Gündogan hatte zusammen mit seinem Ex-Nationalmannschaftskollegen Mesut Özil 2018 den türkischen Präsidenten Recep Tayyip Erdogan getroffen und ihm ein Trikot mit der Aufschrift „Mit Respekt für meinen Präsidenten“ überreicht. Das hatte hierzulande für heftige Kritik gesorgt. Gündogan entschuldigte sich, zeigte Verständnis für die Empörung.
Der Zweite im Bunde, ebenfalls Deutscher mit türkischen Wurzeln und begnadeter Fußballer, reagierte anders. Özil hatte kein Verständnis für die Kritik am Foto mit „seinem Präsidenten“. Er witterte Rassismus, hatte das Gefühl, „die Deutschen“ wollten ihm aufzwingen, was richtig und was falsch ist – und dass er selbst nur so lange als einer von ihnen gesehen wird, wie er sich füge. Tatsächlich empfinden wohl sehr viele Deutschtürken so, weshalb sie Özil in der Folge eher huldigten, als dieser mit der deutschen Nationalmannschaft brach, und weshalb sie Gündogan wie einen „Verräter“ auspfiffen.

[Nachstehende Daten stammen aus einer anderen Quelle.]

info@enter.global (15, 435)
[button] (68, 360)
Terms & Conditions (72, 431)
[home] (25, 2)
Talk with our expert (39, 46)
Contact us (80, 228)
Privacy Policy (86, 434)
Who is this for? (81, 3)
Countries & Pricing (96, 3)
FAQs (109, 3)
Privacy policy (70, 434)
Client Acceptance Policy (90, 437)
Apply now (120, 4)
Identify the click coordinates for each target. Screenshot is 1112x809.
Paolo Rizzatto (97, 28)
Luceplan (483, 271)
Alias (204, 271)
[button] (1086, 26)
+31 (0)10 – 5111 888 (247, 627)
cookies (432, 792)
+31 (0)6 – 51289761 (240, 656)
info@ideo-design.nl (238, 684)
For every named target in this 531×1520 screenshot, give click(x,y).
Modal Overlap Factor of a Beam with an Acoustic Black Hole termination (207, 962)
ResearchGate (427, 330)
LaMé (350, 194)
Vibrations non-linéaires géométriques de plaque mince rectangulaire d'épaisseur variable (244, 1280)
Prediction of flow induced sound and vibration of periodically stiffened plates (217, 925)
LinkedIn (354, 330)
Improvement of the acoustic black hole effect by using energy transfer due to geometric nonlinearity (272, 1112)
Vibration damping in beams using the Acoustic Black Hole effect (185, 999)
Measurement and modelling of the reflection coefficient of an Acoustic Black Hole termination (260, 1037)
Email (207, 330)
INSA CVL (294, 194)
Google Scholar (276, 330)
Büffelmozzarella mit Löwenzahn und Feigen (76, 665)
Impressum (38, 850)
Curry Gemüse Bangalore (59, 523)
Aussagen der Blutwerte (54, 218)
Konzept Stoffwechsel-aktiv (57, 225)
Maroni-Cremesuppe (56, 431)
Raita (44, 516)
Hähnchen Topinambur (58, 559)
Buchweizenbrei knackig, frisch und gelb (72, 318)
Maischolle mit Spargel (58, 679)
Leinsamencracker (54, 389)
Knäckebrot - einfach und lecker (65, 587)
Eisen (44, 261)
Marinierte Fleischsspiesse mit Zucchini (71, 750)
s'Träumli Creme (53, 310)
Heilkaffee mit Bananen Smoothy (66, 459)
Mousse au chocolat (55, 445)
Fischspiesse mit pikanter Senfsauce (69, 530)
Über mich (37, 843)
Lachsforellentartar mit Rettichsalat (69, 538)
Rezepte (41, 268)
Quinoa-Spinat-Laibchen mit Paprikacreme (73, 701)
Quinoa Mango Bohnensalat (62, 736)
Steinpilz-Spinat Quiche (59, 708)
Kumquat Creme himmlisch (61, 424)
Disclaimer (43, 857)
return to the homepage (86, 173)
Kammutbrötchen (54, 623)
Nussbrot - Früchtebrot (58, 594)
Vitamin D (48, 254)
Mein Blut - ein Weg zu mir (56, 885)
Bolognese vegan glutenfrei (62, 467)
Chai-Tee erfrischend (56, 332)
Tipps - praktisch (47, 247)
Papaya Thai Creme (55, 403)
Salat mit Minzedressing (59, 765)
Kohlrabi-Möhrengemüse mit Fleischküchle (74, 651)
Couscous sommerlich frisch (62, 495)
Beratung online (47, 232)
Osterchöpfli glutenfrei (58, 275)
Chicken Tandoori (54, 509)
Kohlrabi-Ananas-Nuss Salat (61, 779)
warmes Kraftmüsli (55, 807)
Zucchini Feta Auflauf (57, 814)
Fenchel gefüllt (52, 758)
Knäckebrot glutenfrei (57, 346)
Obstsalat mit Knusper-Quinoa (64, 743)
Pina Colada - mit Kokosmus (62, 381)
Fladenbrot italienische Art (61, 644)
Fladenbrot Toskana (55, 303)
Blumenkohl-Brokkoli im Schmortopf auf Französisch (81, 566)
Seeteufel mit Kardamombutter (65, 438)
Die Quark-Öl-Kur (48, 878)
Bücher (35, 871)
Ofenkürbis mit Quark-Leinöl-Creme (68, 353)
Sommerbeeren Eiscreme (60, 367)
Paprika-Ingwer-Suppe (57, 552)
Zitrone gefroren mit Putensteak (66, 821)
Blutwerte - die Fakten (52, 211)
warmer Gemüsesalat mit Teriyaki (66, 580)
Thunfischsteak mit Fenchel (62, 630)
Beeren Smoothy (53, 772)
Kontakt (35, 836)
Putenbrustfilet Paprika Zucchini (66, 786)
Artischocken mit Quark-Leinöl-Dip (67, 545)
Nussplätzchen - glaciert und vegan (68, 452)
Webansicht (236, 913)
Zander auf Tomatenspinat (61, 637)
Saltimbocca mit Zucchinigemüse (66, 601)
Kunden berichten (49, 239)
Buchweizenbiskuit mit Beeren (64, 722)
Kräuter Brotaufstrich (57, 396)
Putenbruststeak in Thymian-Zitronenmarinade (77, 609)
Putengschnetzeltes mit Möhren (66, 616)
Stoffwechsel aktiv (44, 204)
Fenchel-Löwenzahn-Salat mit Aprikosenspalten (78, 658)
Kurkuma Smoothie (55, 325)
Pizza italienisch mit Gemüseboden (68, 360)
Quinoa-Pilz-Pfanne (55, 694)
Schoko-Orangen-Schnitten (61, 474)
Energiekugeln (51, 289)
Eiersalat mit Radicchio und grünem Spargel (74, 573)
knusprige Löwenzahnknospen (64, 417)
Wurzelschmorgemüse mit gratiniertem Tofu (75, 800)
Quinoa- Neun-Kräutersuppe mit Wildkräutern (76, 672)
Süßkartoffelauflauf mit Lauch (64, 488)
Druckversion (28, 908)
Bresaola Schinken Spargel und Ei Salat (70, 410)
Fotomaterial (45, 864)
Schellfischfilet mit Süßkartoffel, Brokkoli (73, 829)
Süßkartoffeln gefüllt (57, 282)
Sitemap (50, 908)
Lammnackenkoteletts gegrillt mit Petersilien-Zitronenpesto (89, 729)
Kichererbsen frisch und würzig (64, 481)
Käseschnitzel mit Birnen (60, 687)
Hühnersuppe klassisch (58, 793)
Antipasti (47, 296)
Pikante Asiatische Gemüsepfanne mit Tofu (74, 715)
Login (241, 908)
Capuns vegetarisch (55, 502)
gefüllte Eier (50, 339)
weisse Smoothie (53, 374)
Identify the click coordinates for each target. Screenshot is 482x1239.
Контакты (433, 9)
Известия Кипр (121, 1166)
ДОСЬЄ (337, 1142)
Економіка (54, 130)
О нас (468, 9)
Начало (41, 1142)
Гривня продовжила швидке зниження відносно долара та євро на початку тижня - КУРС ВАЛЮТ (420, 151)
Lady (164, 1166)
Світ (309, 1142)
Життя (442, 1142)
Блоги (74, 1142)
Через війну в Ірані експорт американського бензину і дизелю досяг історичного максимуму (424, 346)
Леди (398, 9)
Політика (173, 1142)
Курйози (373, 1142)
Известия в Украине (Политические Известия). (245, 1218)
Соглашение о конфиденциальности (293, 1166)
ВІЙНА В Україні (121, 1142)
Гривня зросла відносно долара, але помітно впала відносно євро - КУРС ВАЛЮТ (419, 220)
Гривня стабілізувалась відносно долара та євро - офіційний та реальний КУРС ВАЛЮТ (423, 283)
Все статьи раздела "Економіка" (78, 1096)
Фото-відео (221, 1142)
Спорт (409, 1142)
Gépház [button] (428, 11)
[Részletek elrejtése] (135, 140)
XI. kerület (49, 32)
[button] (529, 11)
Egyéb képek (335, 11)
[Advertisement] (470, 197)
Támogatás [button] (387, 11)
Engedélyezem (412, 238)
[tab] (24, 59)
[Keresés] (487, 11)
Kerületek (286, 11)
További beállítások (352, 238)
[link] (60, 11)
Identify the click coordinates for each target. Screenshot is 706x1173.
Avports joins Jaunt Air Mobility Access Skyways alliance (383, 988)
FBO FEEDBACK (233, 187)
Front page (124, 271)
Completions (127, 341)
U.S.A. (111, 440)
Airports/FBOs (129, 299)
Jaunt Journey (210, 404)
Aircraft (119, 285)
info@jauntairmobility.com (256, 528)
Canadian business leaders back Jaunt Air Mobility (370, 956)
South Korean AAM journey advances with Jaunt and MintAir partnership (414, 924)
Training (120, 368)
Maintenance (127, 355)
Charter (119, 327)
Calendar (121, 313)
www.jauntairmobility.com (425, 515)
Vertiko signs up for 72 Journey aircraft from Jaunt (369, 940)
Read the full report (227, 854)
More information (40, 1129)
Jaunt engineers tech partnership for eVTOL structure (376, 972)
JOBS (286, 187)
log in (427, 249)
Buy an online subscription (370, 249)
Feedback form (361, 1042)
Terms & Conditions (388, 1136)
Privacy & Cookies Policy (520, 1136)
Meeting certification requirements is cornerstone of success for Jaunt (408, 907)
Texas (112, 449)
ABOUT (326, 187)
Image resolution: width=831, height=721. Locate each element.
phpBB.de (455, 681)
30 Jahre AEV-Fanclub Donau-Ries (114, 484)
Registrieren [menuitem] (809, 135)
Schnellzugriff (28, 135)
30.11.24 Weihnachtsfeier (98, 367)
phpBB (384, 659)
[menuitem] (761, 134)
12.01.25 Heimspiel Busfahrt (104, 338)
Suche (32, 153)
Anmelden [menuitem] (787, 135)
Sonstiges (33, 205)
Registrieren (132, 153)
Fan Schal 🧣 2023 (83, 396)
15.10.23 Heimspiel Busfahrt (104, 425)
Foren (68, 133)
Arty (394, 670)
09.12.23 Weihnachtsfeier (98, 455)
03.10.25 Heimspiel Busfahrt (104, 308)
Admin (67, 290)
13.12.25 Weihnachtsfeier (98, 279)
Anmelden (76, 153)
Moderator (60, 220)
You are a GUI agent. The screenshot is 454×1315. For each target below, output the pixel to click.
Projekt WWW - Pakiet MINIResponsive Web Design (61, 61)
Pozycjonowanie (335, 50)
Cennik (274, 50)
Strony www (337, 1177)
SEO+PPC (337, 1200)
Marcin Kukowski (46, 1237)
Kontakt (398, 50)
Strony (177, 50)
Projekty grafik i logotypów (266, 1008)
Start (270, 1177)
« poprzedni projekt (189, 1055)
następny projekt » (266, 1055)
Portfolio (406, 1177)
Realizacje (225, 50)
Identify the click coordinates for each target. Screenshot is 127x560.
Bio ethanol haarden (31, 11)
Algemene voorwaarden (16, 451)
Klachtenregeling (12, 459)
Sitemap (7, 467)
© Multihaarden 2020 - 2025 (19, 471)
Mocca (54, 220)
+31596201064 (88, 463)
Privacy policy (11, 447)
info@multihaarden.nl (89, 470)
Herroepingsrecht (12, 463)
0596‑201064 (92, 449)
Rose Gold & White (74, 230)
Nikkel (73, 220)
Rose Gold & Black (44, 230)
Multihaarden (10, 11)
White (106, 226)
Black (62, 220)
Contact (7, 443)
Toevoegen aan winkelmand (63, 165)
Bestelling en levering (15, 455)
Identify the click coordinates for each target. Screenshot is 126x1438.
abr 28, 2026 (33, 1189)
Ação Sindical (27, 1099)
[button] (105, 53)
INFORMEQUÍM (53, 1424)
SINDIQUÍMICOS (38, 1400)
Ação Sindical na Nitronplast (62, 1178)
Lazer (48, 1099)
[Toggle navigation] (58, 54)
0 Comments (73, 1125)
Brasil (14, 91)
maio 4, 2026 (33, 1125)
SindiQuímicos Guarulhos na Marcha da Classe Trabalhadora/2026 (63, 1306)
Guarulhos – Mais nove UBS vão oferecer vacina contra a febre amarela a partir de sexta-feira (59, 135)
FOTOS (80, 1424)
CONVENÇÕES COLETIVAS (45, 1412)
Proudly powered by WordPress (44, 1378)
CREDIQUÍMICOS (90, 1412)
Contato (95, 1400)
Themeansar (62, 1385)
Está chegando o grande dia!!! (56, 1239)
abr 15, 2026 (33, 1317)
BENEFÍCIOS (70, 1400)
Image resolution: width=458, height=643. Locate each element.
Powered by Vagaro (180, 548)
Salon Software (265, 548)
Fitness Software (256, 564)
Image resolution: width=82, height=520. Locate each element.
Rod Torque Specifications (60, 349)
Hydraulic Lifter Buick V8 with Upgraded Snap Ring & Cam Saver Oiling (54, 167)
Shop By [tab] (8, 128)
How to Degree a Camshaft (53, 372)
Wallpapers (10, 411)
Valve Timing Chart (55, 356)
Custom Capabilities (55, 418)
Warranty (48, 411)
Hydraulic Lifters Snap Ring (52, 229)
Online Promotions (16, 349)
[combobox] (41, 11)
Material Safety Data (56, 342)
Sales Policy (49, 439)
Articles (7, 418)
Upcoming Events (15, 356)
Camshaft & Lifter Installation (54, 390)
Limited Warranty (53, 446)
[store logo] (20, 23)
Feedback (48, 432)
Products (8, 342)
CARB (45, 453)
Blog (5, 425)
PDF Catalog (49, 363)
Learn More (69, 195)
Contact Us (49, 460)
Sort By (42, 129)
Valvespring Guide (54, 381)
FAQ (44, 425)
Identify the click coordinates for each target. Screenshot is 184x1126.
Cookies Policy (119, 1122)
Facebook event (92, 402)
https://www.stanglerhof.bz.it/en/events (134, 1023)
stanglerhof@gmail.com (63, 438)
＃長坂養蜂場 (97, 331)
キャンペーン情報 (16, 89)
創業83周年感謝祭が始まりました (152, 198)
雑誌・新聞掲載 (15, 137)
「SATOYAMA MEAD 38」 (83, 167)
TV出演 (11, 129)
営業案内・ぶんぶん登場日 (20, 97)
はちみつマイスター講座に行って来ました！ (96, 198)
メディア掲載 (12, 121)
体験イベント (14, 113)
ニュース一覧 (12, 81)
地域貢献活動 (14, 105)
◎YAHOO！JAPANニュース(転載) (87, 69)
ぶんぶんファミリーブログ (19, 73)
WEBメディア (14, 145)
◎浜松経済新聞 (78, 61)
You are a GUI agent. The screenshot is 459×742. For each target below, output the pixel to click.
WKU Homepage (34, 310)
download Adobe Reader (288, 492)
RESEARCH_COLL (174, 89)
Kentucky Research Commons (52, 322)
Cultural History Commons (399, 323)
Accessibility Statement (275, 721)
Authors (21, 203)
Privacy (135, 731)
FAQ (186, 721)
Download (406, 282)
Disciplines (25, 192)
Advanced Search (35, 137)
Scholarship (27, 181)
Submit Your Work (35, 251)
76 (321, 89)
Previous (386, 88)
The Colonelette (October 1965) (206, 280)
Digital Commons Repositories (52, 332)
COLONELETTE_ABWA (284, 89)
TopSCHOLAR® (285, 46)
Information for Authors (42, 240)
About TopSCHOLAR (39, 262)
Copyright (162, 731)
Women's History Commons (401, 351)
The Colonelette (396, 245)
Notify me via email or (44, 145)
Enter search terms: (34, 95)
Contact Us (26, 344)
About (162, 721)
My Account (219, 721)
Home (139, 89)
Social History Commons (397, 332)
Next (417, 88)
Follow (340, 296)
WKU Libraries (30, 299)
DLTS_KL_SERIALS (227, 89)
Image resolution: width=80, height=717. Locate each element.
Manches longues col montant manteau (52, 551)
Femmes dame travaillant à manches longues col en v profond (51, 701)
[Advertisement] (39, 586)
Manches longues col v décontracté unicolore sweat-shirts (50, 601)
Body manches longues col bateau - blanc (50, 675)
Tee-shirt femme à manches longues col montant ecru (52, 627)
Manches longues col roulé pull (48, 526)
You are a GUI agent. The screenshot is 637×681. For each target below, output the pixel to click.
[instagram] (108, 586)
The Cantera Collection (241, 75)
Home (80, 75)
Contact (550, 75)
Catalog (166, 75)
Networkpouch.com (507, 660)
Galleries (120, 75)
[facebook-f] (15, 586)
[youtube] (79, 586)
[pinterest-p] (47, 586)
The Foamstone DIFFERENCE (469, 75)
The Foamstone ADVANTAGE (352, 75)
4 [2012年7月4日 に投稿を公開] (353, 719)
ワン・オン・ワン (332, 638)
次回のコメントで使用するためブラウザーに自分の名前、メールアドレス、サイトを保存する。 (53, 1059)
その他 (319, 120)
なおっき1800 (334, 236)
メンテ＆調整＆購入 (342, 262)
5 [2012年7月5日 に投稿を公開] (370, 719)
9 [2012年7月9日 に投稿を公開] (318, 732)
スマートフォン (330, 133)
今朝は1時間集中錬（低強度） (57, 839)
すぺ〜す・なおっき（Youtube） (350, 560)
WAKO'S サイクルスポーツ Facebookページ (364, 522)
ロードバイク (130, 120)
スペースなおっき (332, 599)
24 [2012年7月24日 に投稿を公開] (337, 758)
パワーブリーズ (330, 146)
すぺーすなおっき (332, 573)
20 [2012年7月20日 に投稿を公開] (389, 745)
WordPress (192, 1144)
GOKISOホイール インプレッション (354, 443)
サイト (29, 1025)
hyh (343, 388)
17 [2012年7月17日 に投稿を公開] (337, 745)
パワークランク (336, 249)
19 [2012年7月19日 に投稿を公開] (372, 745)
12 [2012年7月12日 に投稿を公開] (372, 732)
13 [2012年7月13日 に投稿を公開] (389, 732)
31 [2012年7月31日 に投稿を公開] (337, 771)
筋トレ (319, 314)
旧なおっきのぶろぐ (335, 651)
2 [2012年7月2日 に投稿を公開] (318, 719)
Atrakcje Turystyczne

Dabei scheint diesen Menschen die Selbstreflexion abhandengekommen zu sein, wenn sie bei Konflikten um unsere Grundwerte immer meinen, man würde ihnen den Mund verbieten wollen. Niemand, der bei Verstand ist, will diesen Menschen ihre Identität streitig machen, ihre Herkunft und Abstammung. Aber Integration bedeutet auch, dass man mindestens akzeptieren muss, dass die Gesellschaft, in der man lebt, Grundwerte hat – Prinzipien. Und dazu gehört unter anderem, dass die Sicherheit Israels deutsche Staatsräson ist, und das Versprechen, dass Menschen jüdischen Glaubens hierzulande „nie wieder“ in Angst leben sollen.
Auffällig viele Muslime in Deutschland nehmen davon aber nichts an und reagieren auf Kritik an ihrem Antisemitismus wie einst Mesut Özil. Mit der Erzählung von den vermeintlich Unterdrückten. Dabei schwingt immer ein „Wir gegen die“ mit – unabhängig davon, welchen gesellschaftlichen Status die Leute erlangt haben.
Natürlich gibt es auch heute noch Benachteiligungen, die Menschen mit offensichtlichem Migrationshintergrund erleben, und das schmerzt. Aber längst sind Deutschtürken und andere Migrantenenkel in allen Bereichen der Gesellschaft angekommen. Dennoch zählen sie sich selbst nur bedingt als Teil der deutschen Gesellschaft. Wenn hier geborene und aufgewachsene Frauen und Männer für „den Tod Israels“ und für die Hamas demonstrieren, lässt das tief blicken.
Es stellt sich die Frage, wie vereinbar diese Sicht auf die Welt mit unserer Gesellschaft ist. Und wie nachhaltig die Integration dann gelungen ist. Die Antwort: gar nicht!